The Treasury said that as inflation in China is significantly higher than it is in the United States, the yuan has appreciated more rapidly against the dollar on a real, inflation-adjusted basis, at a rate of around 9 percent a year.
The appreciation of the yuan has been one of the core disputes between Washington and Beijing in recent years.
Washington wanted the Chinese yuan to appreciate faster in the hope of increasing US exports to China, thus reducing its overall trade deficit and increasing employment.
China, however, insisted that the enormous trade surplus with the US was largely caused by limitations on US high-tech exports to China. Many economists believe that the appreciation of the renminbi will do little to help US employment.

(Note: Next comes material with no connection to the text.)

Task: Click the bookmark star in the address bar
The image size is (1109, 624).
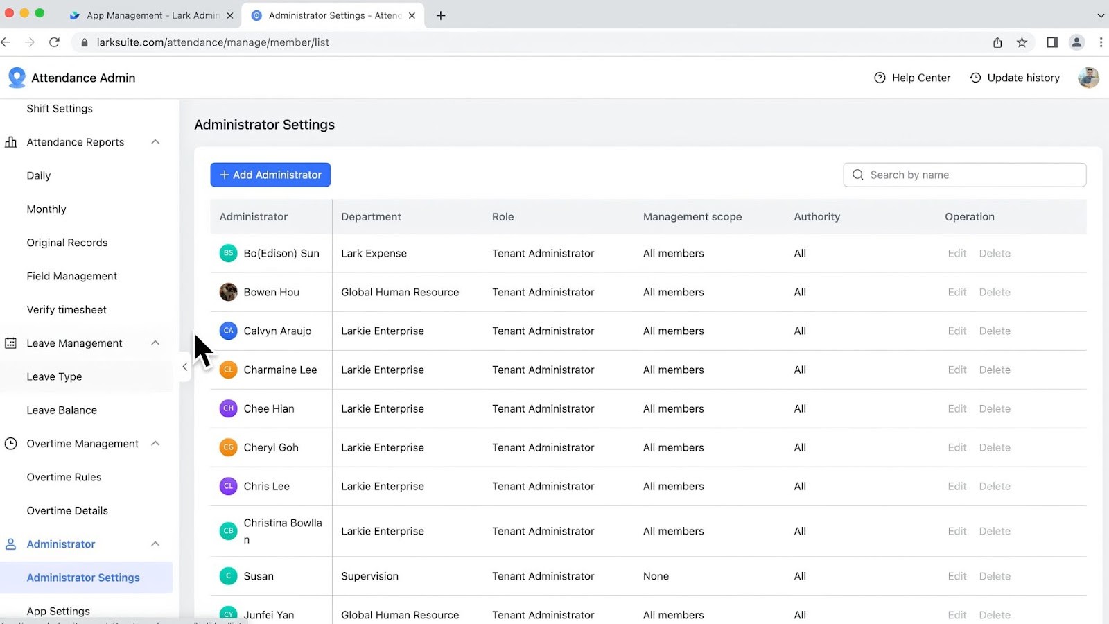Action: (1022, 42)
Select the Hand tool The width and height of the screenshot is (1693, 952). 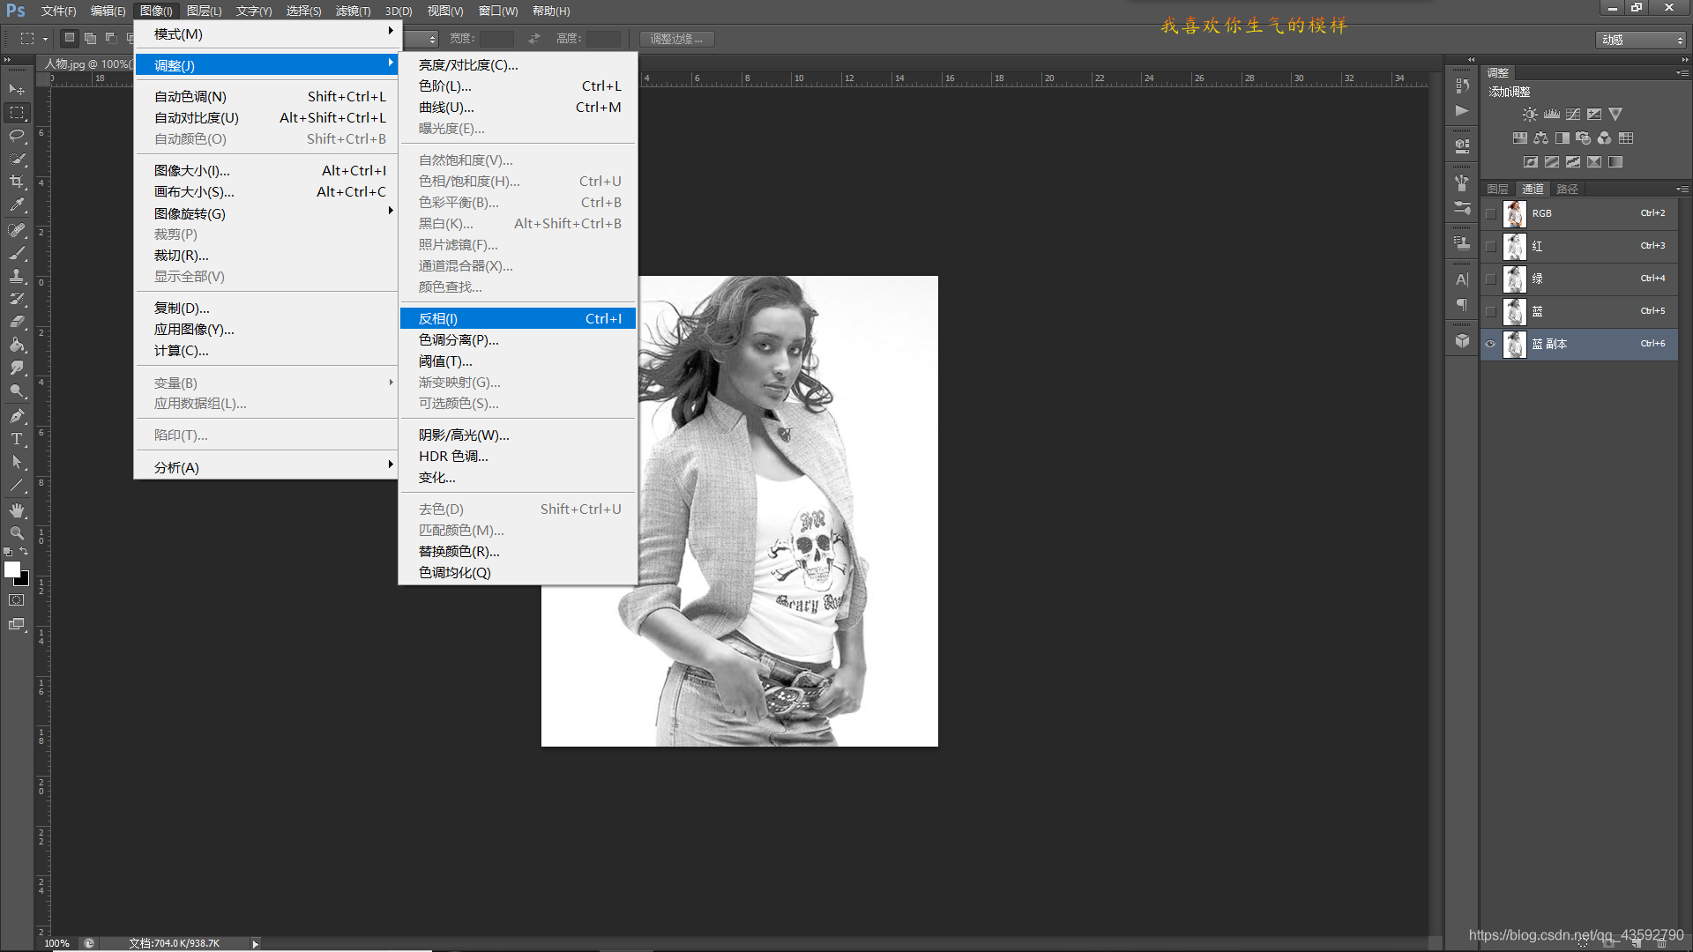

China has long said it would like to increase the flexibility of the Chinese currency, something that Beijing has been doing. Since 2005, the yuan has risen nearly 30 percent against the US dollar.
So far, the United States has avoided labeling China a currency manipulator.
"No major trading partners of the United States" met the standards identified by the Congress as a currency manipulator, the report concluded.
The Omnibus Trade and Competitiveness Act of 1988 requires the Treasury Secretary to provide reports on "whether countries manipulate the rate of exchange between their currency and the United States dollar for purposes of preventing effective balance of payments adjustments or gaining unfair competitive advantage in international trade".
With respect to exchange rate policies, 10 economies were reviewed in this report, accounting for nearly three quarters of US trade. Many of the economies have fully flexible exchange rates. A few have more tightly managed exchange rates, with varying degrees of management.
During the recent US-China Strategic and Economic Dialogue (S&ED), China stressed that it "will continue to promote renminbi exchange rate flexibility".
The US Treasury added that it will continue to "closely monitor" the pace of yuan appreciation.
The report meanwhile provided a general assessment of the US and world economy. "The US economy is recovering from its deepest recession in the post-war period," it said. "While recent growth is encouraging, the economy still faces significant challenges."
The number one challenge is still in the labor market. The US unemployment rate, currently at 9 percent, is not expected to fall significantly this year. The housing market and the long-term fiscal situation are "unsustainable", according to the report.
As for the world economy, the report noted: "The global economy recovered strongly in 2010, growing 5 percent compared with a contraction in output of 0.5 percent in 2009, according to the IMF."
The recovery pace across different economies, however, was uneven, with the advanced economies expanding by an estimated 3 percent and emerging markets and developing economies growing by 7.3 percent.